▶ Record excerpts

-=-=-=-=-

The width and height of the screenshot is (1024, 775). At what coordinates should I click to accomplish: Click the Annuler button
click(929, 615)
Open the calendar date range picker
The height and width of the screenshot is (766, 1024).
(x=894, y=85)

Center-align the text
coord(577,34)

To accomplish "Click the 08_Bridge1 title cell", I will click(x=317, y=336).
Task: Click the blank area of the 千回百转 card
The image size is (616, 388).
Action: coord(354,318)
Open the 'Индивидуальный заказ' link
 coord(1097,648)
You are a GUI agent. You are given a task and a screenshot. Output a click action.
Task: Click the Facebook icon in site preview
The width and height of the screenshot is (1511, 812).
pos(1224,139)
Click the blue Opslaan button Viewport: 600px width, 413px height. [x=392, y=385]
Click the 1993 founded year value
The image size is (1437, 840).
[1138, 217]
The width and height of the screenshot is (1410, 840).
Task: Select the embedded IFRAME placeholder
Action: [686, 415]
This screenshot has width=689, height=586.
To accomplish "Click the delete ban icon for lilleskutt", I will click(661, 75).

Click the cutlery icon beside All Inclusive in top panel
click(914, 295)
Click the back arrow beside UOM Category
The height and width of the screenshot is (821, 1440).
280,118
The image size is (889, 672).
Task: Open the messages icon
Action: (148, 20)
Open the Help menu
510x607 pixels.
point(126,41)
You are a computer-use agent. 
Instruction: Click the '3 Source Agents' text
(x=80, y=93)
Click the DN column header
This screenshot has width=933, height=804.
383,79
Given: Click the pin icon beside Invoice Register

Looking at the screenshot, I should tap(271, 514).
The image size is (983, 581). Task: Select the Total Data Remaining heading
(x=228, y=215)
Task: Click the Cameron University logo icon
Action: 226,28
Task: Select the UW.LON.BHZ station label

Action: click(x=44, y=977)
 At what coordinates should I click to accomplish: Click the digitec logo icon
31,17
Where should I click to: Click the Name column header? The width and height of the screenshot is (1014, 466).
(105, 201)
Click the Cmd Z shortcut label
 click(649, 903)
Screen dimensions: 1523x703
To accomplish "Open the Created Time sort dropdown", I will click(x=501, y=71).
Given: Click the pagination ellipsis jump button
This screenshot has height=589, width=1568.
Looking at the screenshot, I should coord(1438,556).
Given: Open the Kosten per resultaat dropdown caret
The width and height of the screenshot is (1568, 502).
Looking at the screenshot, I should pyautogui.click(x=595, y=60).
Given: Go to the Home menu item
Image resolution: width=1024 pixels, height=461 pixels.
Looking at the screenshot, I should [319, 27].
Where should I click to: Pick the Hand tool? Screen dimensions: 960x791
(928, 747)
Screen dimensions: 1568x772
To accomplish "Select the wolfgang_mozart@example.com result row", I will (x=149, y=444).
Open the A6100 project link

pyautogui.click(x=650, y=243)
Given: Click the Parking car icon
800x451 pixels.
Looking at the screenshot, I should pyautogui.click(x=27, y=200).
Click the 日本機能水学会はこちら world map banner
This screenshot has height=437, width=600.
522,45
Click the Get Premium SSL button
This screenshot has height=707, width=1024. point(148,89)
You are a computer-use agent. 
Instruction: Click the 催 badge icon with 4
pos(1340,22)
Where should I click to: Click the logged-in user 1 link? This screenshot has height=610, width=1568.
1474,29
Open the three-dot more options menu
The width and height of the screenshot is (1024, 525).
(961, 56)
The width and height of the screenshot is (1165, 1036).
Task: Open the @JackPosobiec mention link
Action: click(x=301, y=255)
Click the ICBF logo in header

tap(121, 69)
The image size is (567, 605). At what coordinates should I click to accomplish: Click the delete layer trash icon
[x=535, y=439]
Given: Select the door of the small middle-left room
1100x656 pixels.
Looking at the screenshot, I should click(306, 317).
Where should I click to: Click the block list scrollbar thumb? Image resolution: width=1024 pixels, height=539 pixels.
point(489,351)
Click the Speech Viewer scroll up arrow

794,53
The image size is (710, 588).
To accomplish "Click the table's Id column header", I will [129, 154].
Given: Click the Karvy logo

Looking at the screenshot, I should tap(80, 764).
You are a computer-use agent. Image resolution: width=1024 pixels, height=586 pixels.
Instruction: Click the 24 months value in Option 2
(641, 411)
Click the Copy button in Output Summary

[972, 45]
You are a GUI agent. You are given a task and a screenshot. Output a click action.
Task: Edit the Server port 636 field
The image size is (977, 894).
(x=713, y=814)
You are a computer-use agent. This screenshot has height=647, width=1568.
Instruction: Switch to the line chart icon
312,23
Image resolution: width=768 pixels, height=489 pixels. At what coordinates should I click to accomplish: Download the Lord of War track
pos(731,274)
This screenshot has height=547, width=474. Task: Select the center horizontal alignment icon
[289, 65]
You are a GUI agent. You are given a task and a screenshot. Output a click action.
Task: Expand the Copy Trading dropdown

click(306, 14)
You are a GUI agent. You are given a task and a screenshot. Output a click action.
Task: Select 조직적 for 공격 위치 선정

-=-=-=-=-

▶ Exercise instructions
Each line of the material should be duplicated exactly, please.

▶ Answer section
The width and height of the screenshot is (1024, 775). At what coordinates should I click to accomplish: Click the Annuler button
click(929, 615)
Open the calendar date range picker
The height and width of the screenshot is (766, 1024).
(x=894, y=85)

Center-align the text
coord(577,34)

To accomplish "Click the 08_Bridge1 title cell", I will click(x=317, y=336).
Task: Click the blank area of the 千回百转 card
The image size is (616, 388).
Action: coord(354,318)
Open the 'Индивидуальный заказ' link
 coord(1097,648)
You are a GUI agent. You are given a task and a screenshot. Output a click action.
Task: Click the Facebook icon in site preview
The width and height of the screenshot is (1511, 812).
pos(1224,139)
Click the blue Opslaan button Viewport: 600px width, 413px height. [x=392, y=385]
Click the 1993 founded year value
The image size is (1437, 840).
[1138, 217]
The width and height of the screenshot is (1410, 840).
Task: Select the embedded IFRAME placeholder
Action: [686, 415]
This screenshot has width=689, height=586.
To accomplish "Click the delete ban icon for lilleskutt", I will click(661, 75).

Click the cutlery icon beside All Inclusive in top panel
click(914, 295)
Click the back arrow beside UOM Category
The height and width of the screenshot is (821, 1440).
280,118
The image size is (889, 672).
Task: Open the messages icon
Action: (148, 20)
Open the Help menu
510x607 pixels.
point(126,41)
You are a computer-use agent. 
Instruction: Click the '3 Source Agents' text
(x=80, y=93)
Click the DN column header
This screenshot has width=933, height=804.
383,79
Given: Click the pin icon beside Invoice Register

Looking at the screenshot, I should tap(271, 514).
The image size is (983, 581). Task: Select the Total Data Remaining heading
(x=228, y=215)
Task: Click the Cameron University logo icon
Action: 226,28
Task: Select the UW.LON.BHZ station label

Action: click(x=44, y=977)
 At what coordinates should I click to accomplish: Click the digitec logo icon
31,17
Where should I click to: Click the Name column header? The width and height of the screenshot is (1014, 466).
(105, 201)
Click the Cmd Z shortcut label
 click(649, 903)
Screen dimensions: 1523x703
To accomplish "Open the Created Time sort dropdown", I will click(x=501, y=71).
Given: Click the pagination ellipsis jump button
This screenshot has height=589, width=1568.
Looking at the screenshot, I should coord(1438,556).
Given: Open the Kosten per resultaat dropdown caret
The width and height of the screenshot is (1568, 502).
Looking at the screenshot, I should pyautogui.click(x=595, y=60).
Given: Go to the Home menu item
Image resolution: width=1024 pixels, height=461 pixels.
Looking at the screenshot, I should [319, 27].
Where should I click to: Pick the Hand tool? Screen dimensions: 960x791
(928, 747)
Screen dimensions: 1568x772
To accomplish "Select the wolfgang_mozart@example.com result row", I will (x=149, y=444).
Open the A6100 project link

pyautogui.click(x=650, y=243)
Given: Click the Parking car icon
800x451 pixels.
Looking at the screenshot, I should pyautogui.click(x=27, y=200).
Click the 日本機能水学会はこちら world map banner
This screenshot has height=437, width=600.
522,45
Click the Get Premium SSL button
This screenshot has height=707, width=1024. point(148,89)
You are a computer-use agent. 
Instruction: Click the 催 badge icon with 4
pos(1340,22)
Where should I click to: Click the logged-in user 1 link? This screenshot has height=610, width=1568.
1474,29
Open the three-dot more options menu
The width and height of the screenshot is (1024, 525).
(961, 56)
The width and height of the screenshot is (1165, 1036).
Task: Open the @JackPosobiec mention link
Action: click(x=301, y=255)
Click the ICBF logo in header

tap(121, 69)
The image size is (567, 605). At what coordinates should I click to accomplish: Click the delete layer trash icon
[x=535, y=439]
Given: Select the door of the small middle-left room
1100x656 pixels.
Looking at the screenshot, I should click(306, 317).
Where should I click to: Click the block list scrollbar thumb? Image resolution: width=1024 pixels, height=539 pixels.
point(489,351)
Click the Speech Viewer scroll up arrow

794,53
The image size is (710, 588).
To accomplish "Click the table's Id column header", I will [129, 154].
Given: Click the Karvy logo

Looking at the screenshot, I should tap(80, 764).
You are a computer-use agent. Image resolution: width=1024 pixels, height=586 pixels.
Instruction: Click the 24 months value in Option 2
(641, 411)
Click the Copy button in Output Summary

[972, 45]
You are a GUI agent. You are given a task and a screenshot. Output a click action.
Task: Edit the Server port 636 field
The image size is (977, 894).
(x=713, y=814)
You are a computer-use agent. This screenshot has height=647, width=1568.
Instruction: Switch to the line chart icon
312,23
Image resolution: width=768 pixels, height=489 pixels. At what coordinates should I click to accomplish: Download the Lord of War track
pos(731,274)
This screenshot has height=547, width=474. Task: Select the center horizontal alignment icon
[289, 65]
You are a GUI agent. You are given a task and a screenshot. Output a click action.
Task: Expand the Copy Trading dropdown

click(306, 14)
You are a GUI agent. You are given a task and a screenshot. Output a click action.
Task: Select 조직적 for 공격 위치 선정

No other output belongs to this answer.